What is required:
Each line of the data should be repeated precisely.
--- Given records ---
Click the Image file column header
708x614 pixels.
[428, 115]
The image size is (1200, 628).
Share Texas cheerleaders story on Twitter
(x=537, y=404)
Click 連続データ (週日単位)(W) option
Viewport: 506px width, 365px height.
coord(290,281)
---
Solution:
Click the Image file column header
708x614 pixels.
[428, 115]
The image size is (1200, 628).
Share Texas cheerleaders story on Twitter
(x=537, y=404)
Click 連続データ (週日単位)(W) option
Viewport: 506px width, 365px height.
coord(290,281)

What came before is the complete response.